Richie shivered, as though to shake off the thought. The flashlight beam went wild and then Richie lost it all together. It rolled on the ground and under the cart on which one of the sarcophagi rested.
Ian cursed and reached for it, bumping into the sarcophagus and then…something happened.
Richie watched in terror as his brother’s body went suddenly rigid and he sparked, as though zapped by electricity. Against his chest, something glowed gold and then red, strobing. The medallion…
Crazy stupid terror flashed through Richie, and for a split second, he couldn’t move. Couldn’t do anything but watch, all those horror movies flitting through his head. And then he steeled himself. This was his brother. His twin.

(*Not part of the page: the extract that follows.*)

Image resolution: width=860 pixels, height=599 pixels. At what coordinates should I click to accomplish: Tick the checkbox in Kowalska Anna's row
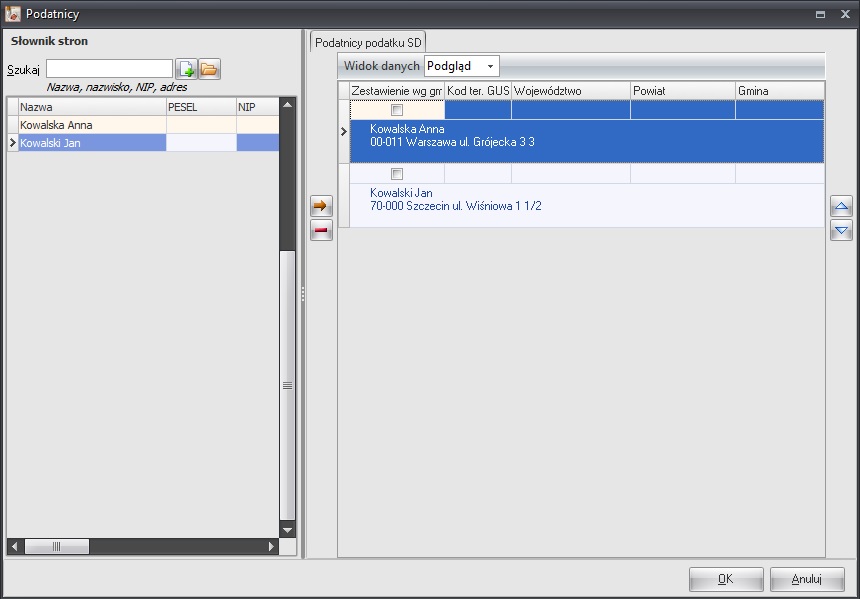[397, 110]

He grabbed Ian and yanked, trying to separate him from the sarcophagus, to get him outside and away from this insanity, but Ian lashed out, landing a palm forcefully against Richie’s chest. Richie’s whole body convulsed as some kind of energy flashed between them, a bolt of pure power that blasted his heart and exploded outward until he lost control of his limbs, fell against the other sarcophagus…where something waited to grab hold…
More electricity zapped through him as he hit the coffin full force, branching out like lightning. Everything flashed through him. His past, his present…
His future, red-washed and full of pain.
He bit back on the pain, tasted blood. It flooded his mouth like memory.
But that flood was quickly blown away by the sandstorm that raged behind it—a dry, hot wind flecked with thousands, millions of stinging shards, scouring everything in its path, leaving him a husk, a shell. Dry, desiccated.
And then something filled him like a bellows. Pumping him full of so much—hunger, rage, lust… Pure animal need, startling in its intensity.
A sudden noise blew away the haze, breaking him from the sea of pain…
At a second sound, he and the one beside him looked up simultaneously, sighting in on the source of the sound.
Somewhere a door opened. Footsteps. Then a woman appeared, calling “Hello? Bakari, was that you?”
She spoke in Egyptian, but he no longer struggled so hard to understand. At the sight and sound of her, something inside went mad. Clawing at him, tearing and scraping, howling for release. Filling him with rage and hunger and a thirst for blood.
He saw red. Saw it and liked it and wanted more.
He and the other circled silently, closing in on her from either side. She saw them, but too late. Her screams fed his strange new hunger, but they were not enough. Would never be enough.